Veel tumor-DNA in het bloed betekent dat de kanker al ver gevorderd is

Een bloedtest kan helpen voorspellen of immuuntherapie aanslaat bij patiënten met uitgezaaide blaaskanker. Dat blijkt uit onderzoek van internist-oncoloog Debbie Robbrecht van het Erasmus MC Kanker Instituut.

Immuuntherapie met het middel pembrolizumab werkt maar bij 1 op de 5 patiënten met uitgezaaide blaaskanker. ‘We kunnen vooraf moeilijk inschatten welke patiënt reageert op de therapie. Dit is vervelend voor patiënten en kost de maatschappij ontzettend veel geld,’ vertelt Robbrecht. Voor haar proefschrift onderzocht ze manieren om te voorspellen welke patiënten met uitgezaaide blaaskanker goed reageren op immuuntherapie.

Tumor-DNA
De hoeveelheid tumor-DNA in bloed lijkt hierbij een belangrijke rol te kunnen spelen. ‘Patiënten met minder tumor-DNA in hun bloed hebben een grotere kans op succesvolle immuuntherapie,’ vertelt Robbrecht. Tumor-DNA komt vrij uit tumorcellen en circuleert daarna in de bloedbaan. ‘Veel tumor-DNA in het bloed betekent dat de kanker al ver gevorderd is. Bij patiënten met uitgezaaide blaaskanker lijkt het erop dat immuuntherapie dan niet aanslaat.
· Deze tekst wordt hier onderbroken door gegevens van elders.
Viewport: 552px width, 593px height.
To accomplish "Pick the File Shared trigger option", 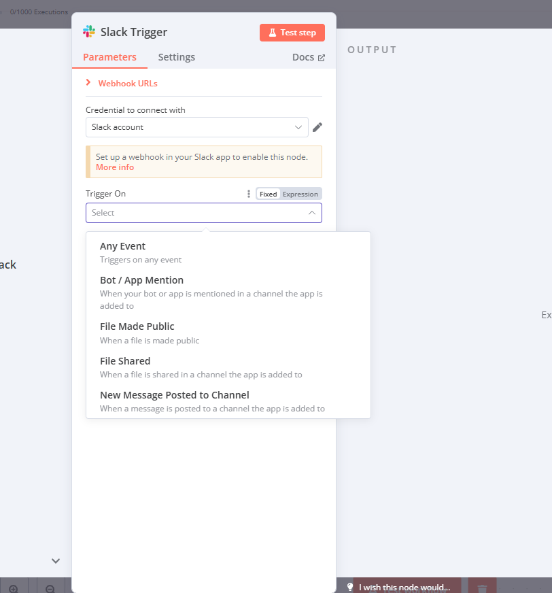I will (125, 361).
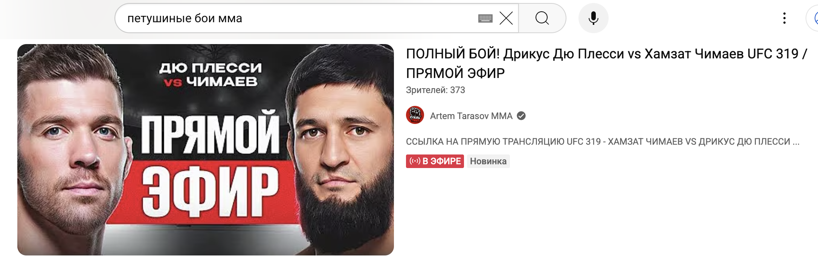Click the Новинка badge
Screen dimensions: 818x263
pos(488,161)
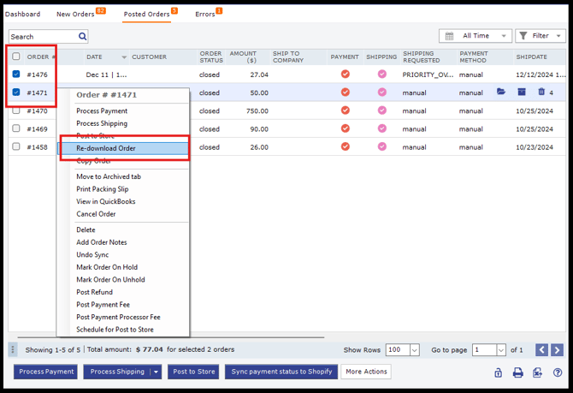
Task: Click the search magnifier icon
Action: [x=82, y=37]
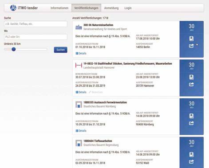
Task: Go to Anmeldung page
Action: coord(111,8)
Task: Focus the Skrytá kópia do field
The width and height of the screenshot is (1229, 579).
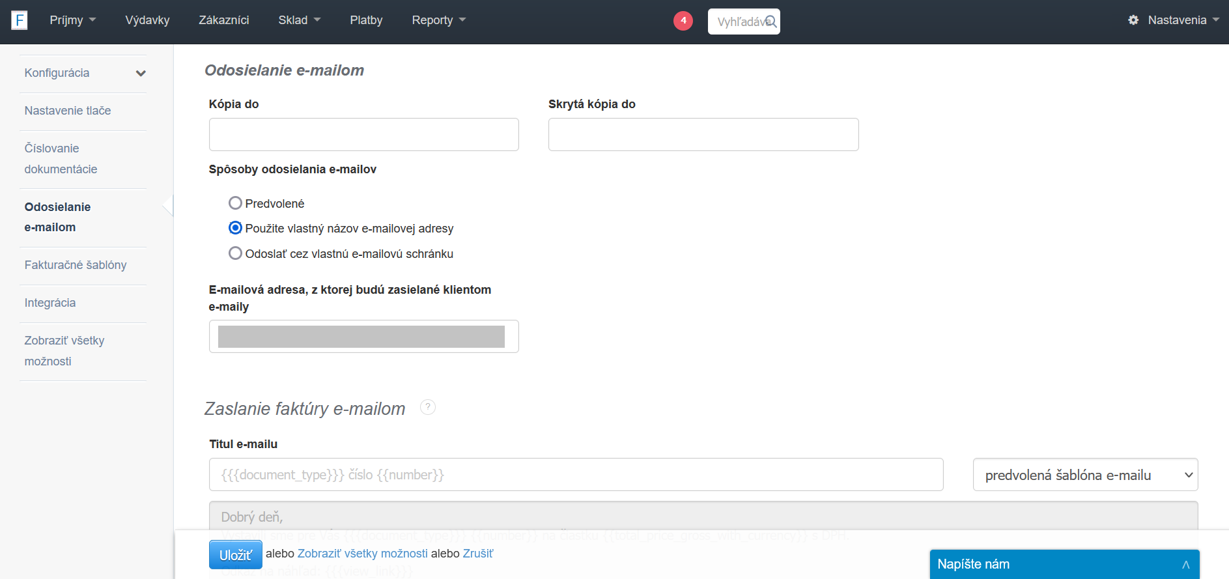Action: pyautogui.click(x=703, y=134)
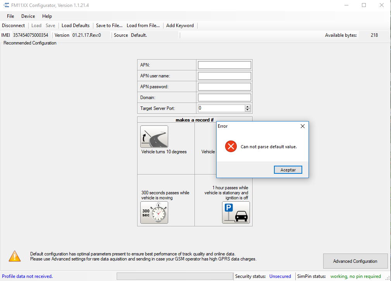391x281 pixels.
Task: Close the Error dialog with X
Action: [303, 126]
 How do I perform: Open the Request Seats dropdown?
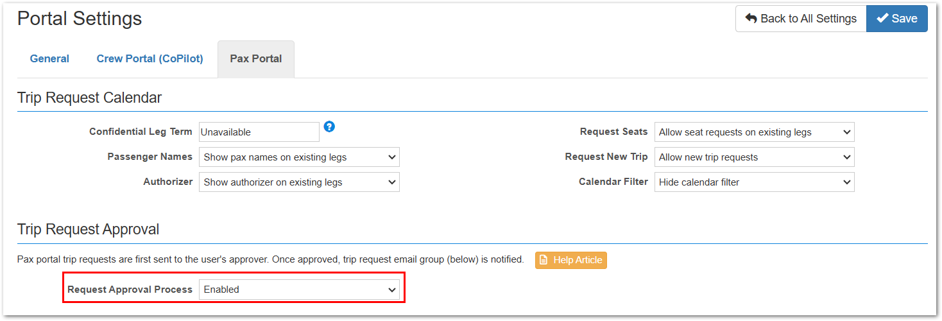coord(754,132)
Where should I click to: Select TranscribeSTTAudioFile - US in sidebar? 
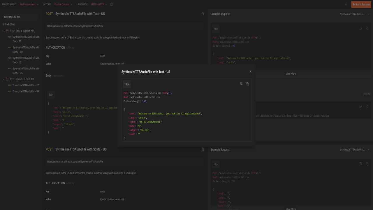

Je kan in dat geval andere vormen van therapie overwegen, zoals behandeling met antilichaam-drug conjugaten (een soort doelgerichte chemotherapie) of een intensievere behandeling met een combinatie van twee middelen.’

In haar onderzoek gebruikt Robbrecht een nieuwe methode om de hoeveelheid tumor-DNA te meten. ‘Bij de huidige veelgebruikte meetmethodes moet je eerst precies weten wat het mutatieprofiel van de tumor is. Om dit profiel te achterhalen hebben we een stukje tumorweefsel nodig van de patiënt. Het weghalen van tumorweefsel is belastend voor patiënten en niet altijd mogelijk omdat de tumor soms onbereikbaar is.’ Bij de nieuwe methode is er geen tumorweefsel meer nodig om de hoeveelheid tumor-DNA te bepalen. Dat maakt het sneller, makkelijker en goedkoper om patiënten te screenen.

NIPT
De nieuwe methode heet de ‘modified Fast Sequencing method’ en is gebaseerd op de NIPT, een test om het bloed van zwangere vrouwen te screenen op chromosoomafwijkingen van de ongeboren baby, zoals het downsyndroom. De techniek achter de NIPT is ook geschikt voor het meten van tumor-DNA in bloed, stelt Robbrecht. ‘De techniek detecteert chromosoomafwijkingen van vrij DNA in het bloed. We weten dat tumor-DNA ook chromosoomafwijkingen heeft. De test kan deze afwijkingen opspeuren.’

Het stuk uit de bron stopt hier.